Poland erupts into protests again after the country’s near-total abortion ban took effect yesterday
📸: Beata Zawrzel pic.twitter.com/aZjpL9x8cr
— ian bremmer (@ianbremmer) January 28, 2021
Anti-abortion laws are the very antithesis of the fundamental rights of women, impinging on their right to freely choose. Yet, according to The Lancet “there are currently 26 countries where all abortions are prohibited (category I), 39 countries where abortion is permitted only when women’s life is at risk (category II), and 56 countries where abortion is permitted to preserve women’s health (category III). The more permissive categories include 14 countries that allow abortion on social or economic grounds (category IV), and 67 countries that allow abortion on request (category V).”
Such laws have definitive impacts on women’s health. In its global overview on abortion, the Population Reference Bureau disclosed that 56 million abortions occurred each year between 2010-2014, and nearly half of those were unsafe. Unsafe abbortions accounted for upto 13% of maternal deaths globally, with a majority of them taking place in developing countries.
It seems that unsafe abortions are more likely to occur in countries that restrict a woman’s right to abortion.

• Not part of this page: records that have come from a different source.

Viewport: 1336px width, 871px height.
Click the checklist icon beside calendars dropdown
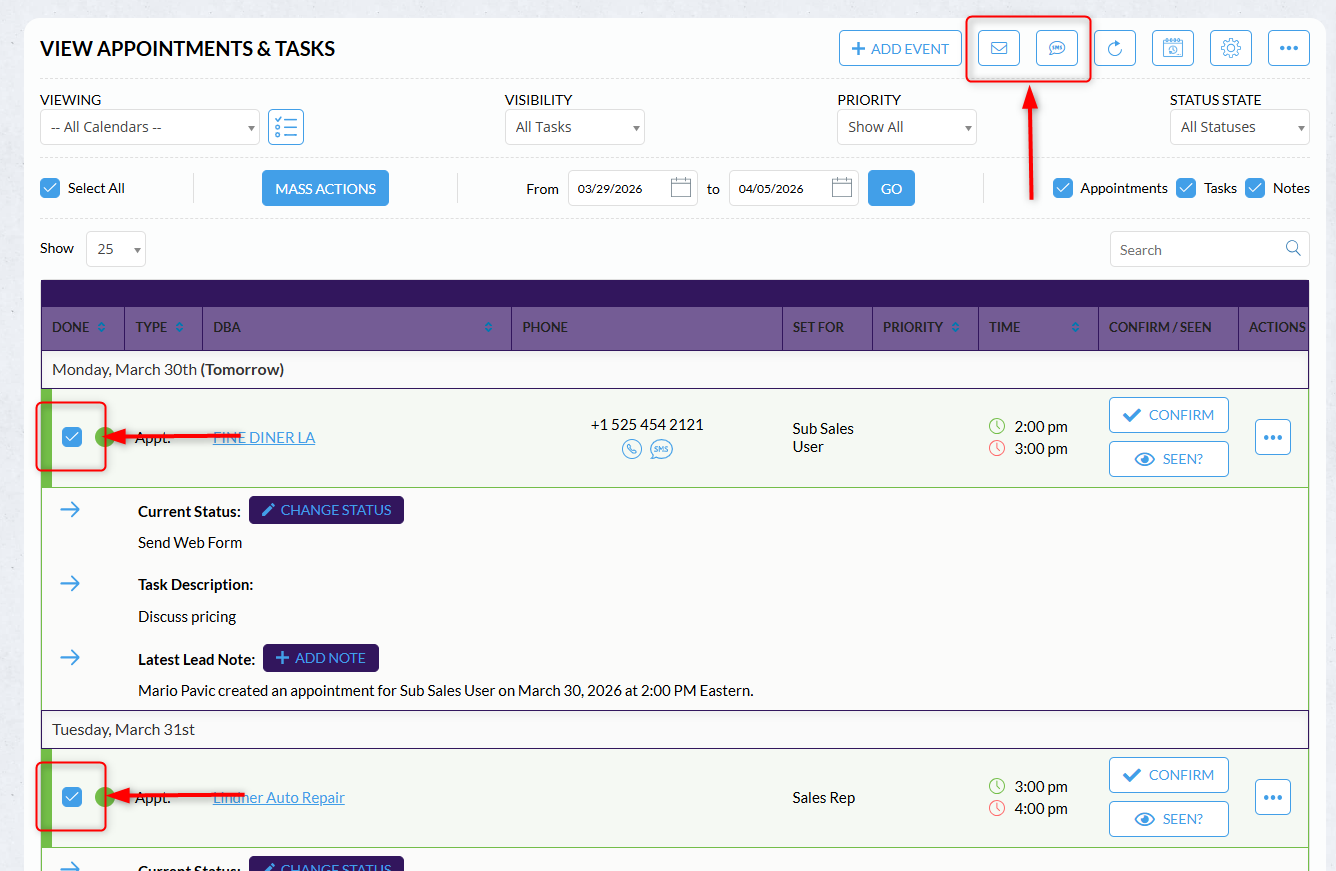pyautogui.click(x=286, y=127)
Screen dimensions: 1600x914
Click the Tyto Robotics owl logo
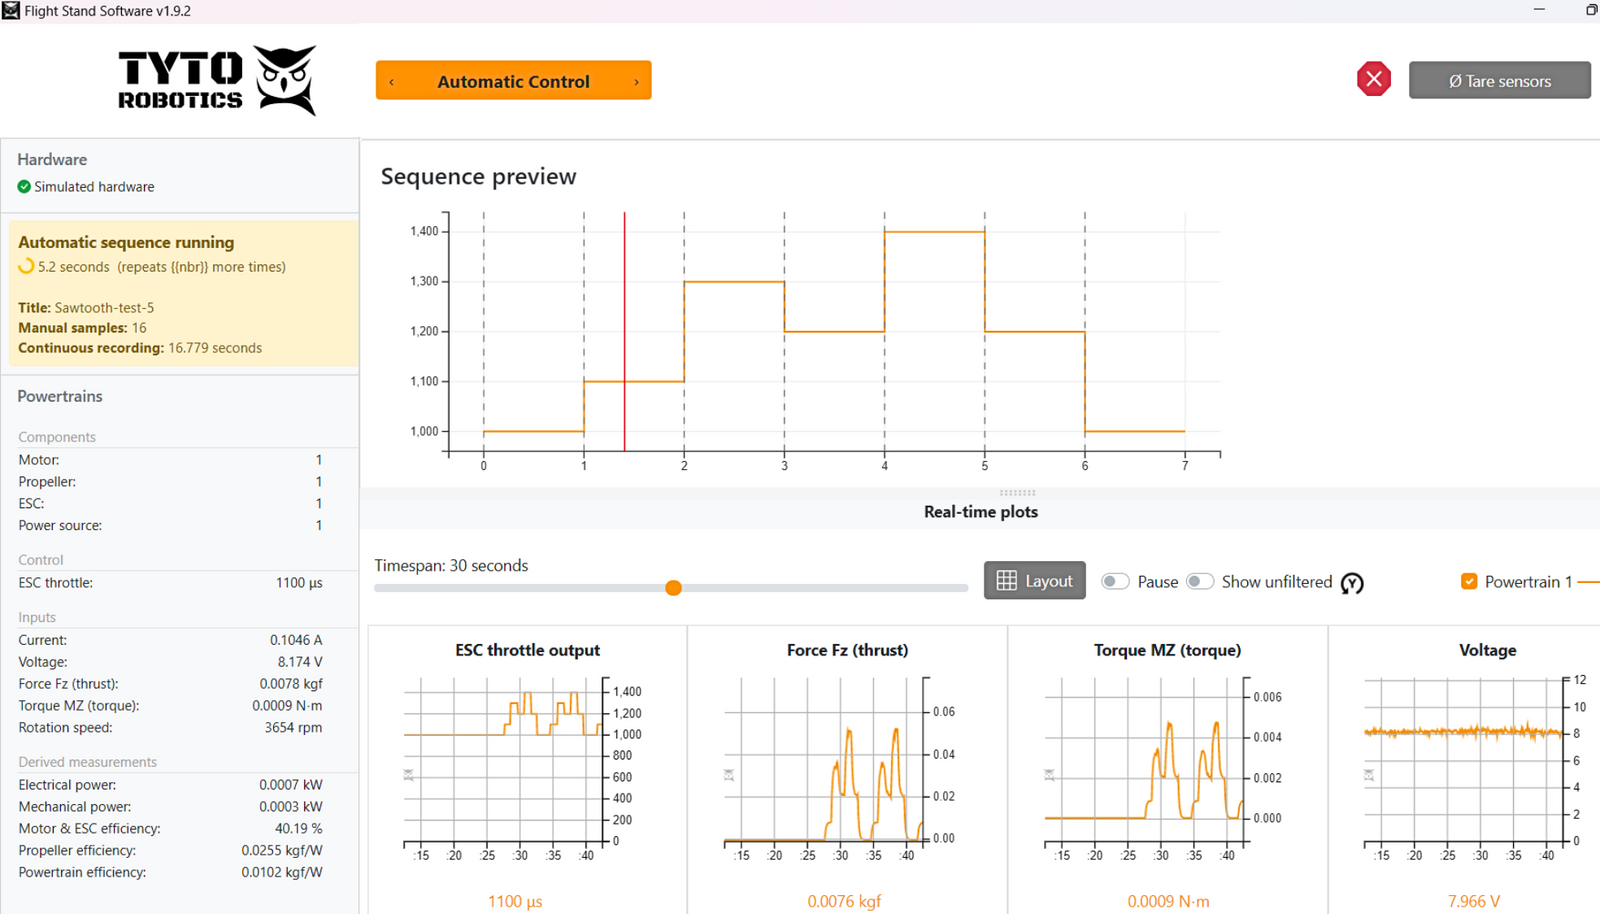(285, 80)
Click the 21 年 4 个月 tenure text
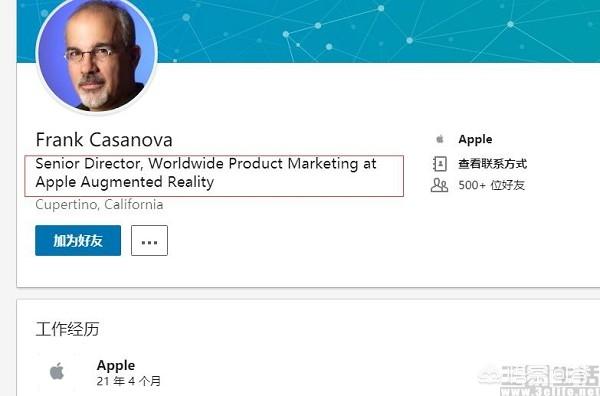600x396 pixels. 129,381
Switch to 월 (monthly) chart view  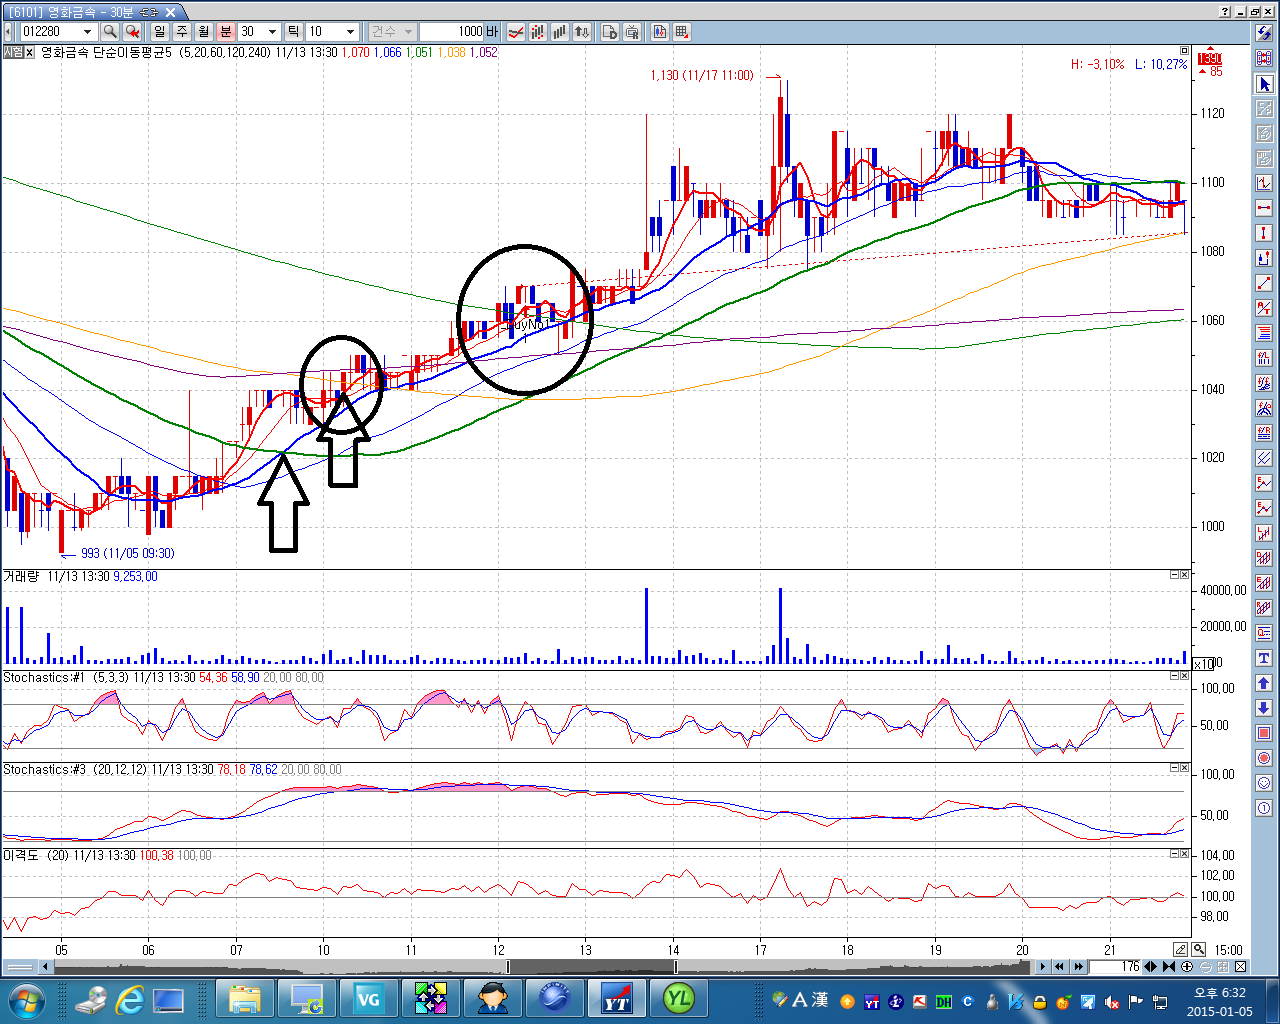(x=204, y=32)
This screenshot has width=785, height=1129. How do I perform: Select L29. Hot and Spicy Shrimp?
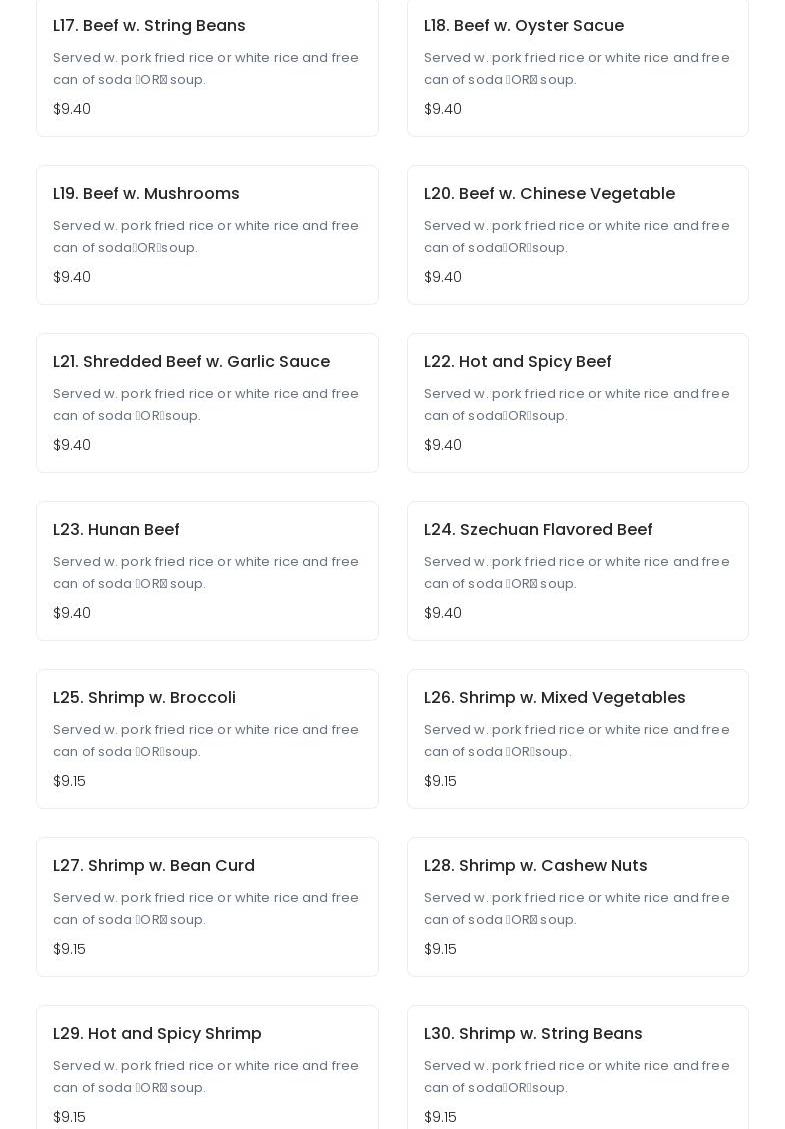pyautogui.click(x=157, y=1034)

The woman’s body, always under scrutiny, finds itself under greater surveillance as nation-states, including India, supposedly advance towards modernity.
Why and How Are Women’s Bodies Policed by the Nation-State?
French social theorist Michael Foucault’s concept of power is central to understanding the structure of the modern nation-state and its political philosophy.
Tracing the historical understanding of power, Foucault inspects the assumption that power is linked to sovereignty: that is, the sovereign ruler over a territory uses its absolute and supreme power to coercively keep the citizens in check. The laws of the land came to represent the sovereign, and any violation of it was thus seen as an attack on the sovereign body itself. And so, punishment was a public spectacle reflective of the sovereign’s power—as well as a warning to civilians to not digress from it.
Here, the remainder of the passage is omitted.